Regulatory Capital Rules (Part III): Advanced Approaches Risk-Based Capital Rules; Market Risk Capital Rule (3064-AD97)
The Office of the Comptroller of the Currency (OCC), the Board of Governors of the Federal Reserve System (Board), and the FDIC (collectively, the Agencies) are seeking comment on three notices of proposed rulemaking (NPRMs) that would revise and replace the Agencies' current capital rules. In this NPRM (Advanced Approaches and Market Risk NPRM) the Agencies are proposing to revise the advanced approaches risk-based capital rule to incorporate certain aspects of "Basel III: A Global Regulatory Framework for More Resilient Banks and Banking Systems" that the agencies would apply only to advanced approach banking organizations. This NPRM also proposes other changes to the advanced approaches rule that the agencies believe are consistent with changes by the Basel Committee on Banking Supervision (BCBS) to its "International Convergence of Capital Measurement and Capital Standards: A Revised Framework" (Basel II), as revised by the BCBS between 2006 and 2009, and recent consultative papers published by the BCBS. The Agencies also propose to revise the advanced approaches risk-based capital rule to be consistent with Dodd-Frank Wall Street Reform and Consumer Protection Act of 2010 (the Dodd-Frank Act). These revisions include replacing reference to credit ratings with alternative standards of creditworthiness consistent with section 939A of the Dodd-Frank Act. Additionally, the OCC and FDIC are proposing that the market risk capital rule be applicable to Federal and State savings associations, and the Board is proposing that the advanced approaches and market risk capital rules apply to top-tier savings and loan holding companies domiciled in the United States that meet the applicable thresholds.

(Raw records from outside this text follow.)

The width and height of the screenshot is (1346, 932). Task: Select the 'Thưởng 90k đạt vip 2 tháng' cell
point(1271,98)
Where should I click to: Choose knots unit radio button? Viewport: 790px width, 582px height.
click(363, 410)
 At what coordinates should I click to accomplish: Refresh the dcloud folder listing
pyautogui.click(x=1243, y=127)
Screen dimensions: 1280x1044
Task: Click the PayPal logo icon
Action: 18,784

Records of Failed Insured Depository Institutions (3064-AD99)
The FDIC proposed a rule, with request for comments, that would implement section 11(d)(15)(D) of the Federal Deposit Insurance Act (12 U.S.Cc section 1821(d)(15)(D)). This statutory provision provides timeframes for the retention of records of a failed insured depository institution. The proposed rule incorporates the statutory timeframes and defines the term "records."

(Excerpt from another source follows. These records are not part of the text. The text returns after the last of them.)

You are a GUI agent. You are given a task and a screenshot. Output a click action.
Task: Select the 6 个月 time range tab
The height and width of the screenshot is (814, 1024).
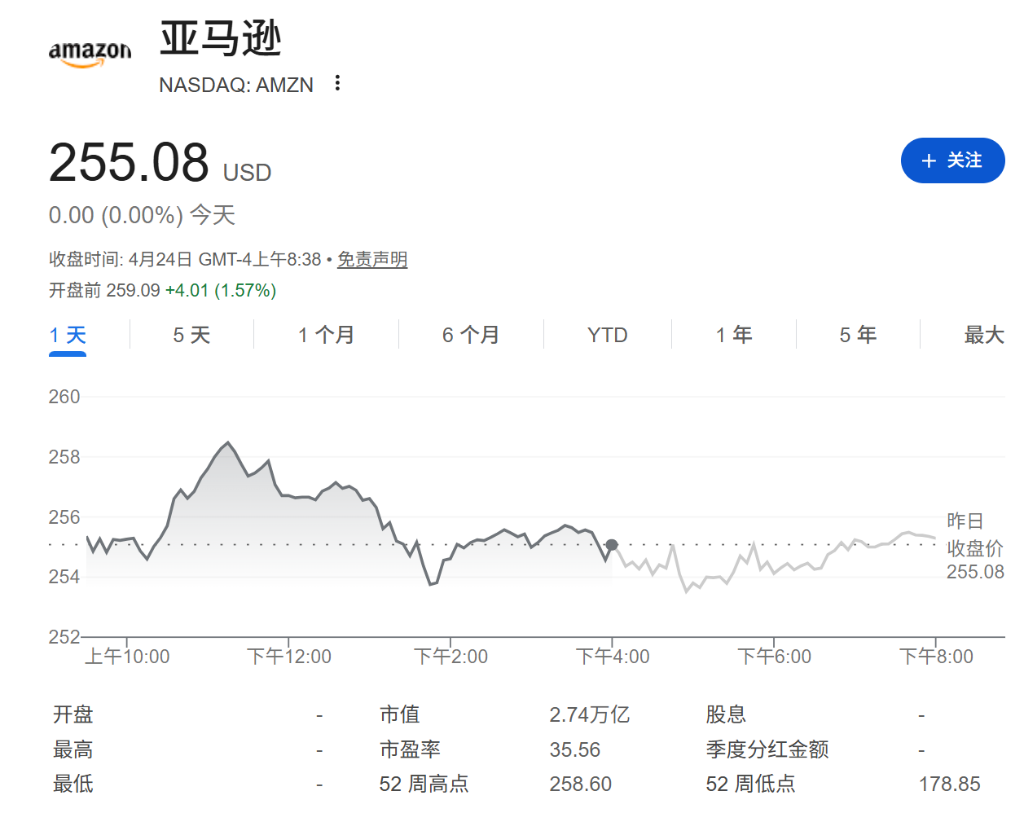click(x=470, y=335)
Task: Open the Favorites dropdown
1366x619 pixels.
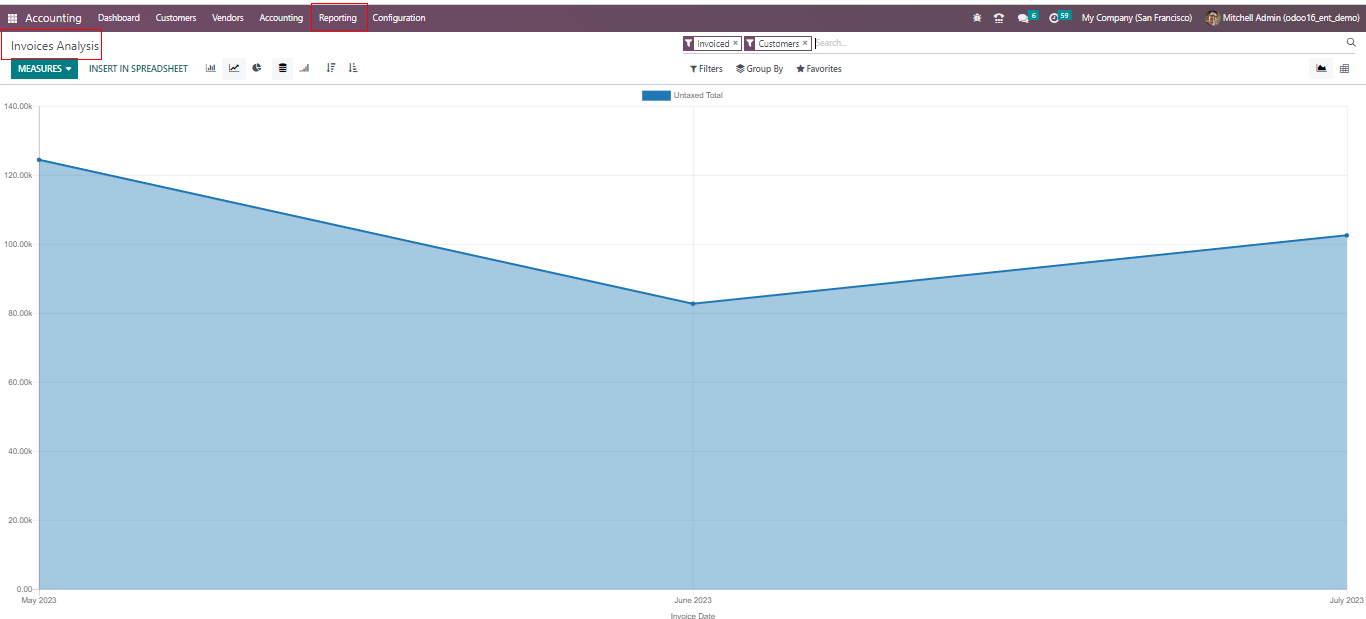Action: click(x=818, y=69)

Deposit Insurance Regulations; Deposits in Foreign Branches (3064-AE00)
The FDIC is proposing to amend its deposit insurance regulations, with respect to deposits payable in branches of United States insured depository institutions (United States bank or bank) outside of the United States. The proposed rule clarified that deposits in these foreign branches of United States banks are not FDIC-insured deposits. This would be the case whether or not they are dually payable both at the branch outside the United States and at an office within the United States. As discussed further below, a recent proposal by the United Kingdom's Financial Services Authority (U.K. FSA) makes it very likely that large United States banks will be changing their United Kingdom foreign branch deposit agreements to make them payable both in the United Kingdom and the United States. This action has the potential to increase significantly the exposure of the Deposit Insurance Fund (DIF) and operational complexities were such deposits to be treated as insured. The purpose of the proposed rule is to preserve confidence in the FDIC deposit insurance system, ensure that the FDIC can effectively carry out its critical deposit insurance functions, and protect the DIF against the uncertain liability that it would otherwise face as a global deposit insurer.
Long Term Actions:
Credit Risk Retention (3064-AD74)
The Office of the Comptroller of the Currency, the Board of Governors of the Federal Reserve System, the Federal Deposit Insurance Corporation, the U.S. Securities and Exchange Commission, the Federal Housing Finance Agency, and the Department of Housing and Urban Development (collectively, the Agencies) are proposing rules to implement the credit risk retention requirements of section 15G of the Securities Exchange Act of 1934 (15 U.S.C. 78o-11), as added by section 941 of the Dodd-Frank Wall Street Reform and Consumer Protection Act. Section 15G generally requires the securitizer of asset-backed securities to retain not less than 5 percent of the credit risk of the assets collateralizing the asset-backed securities. Section 15G
includes a variety of exemptions from these requirements, including an exemption for asset-backed securities that are collateralized exclusively by residential mortgages that qualify as "qualified residential mortgages," as such term is defined by the Agencies by rule.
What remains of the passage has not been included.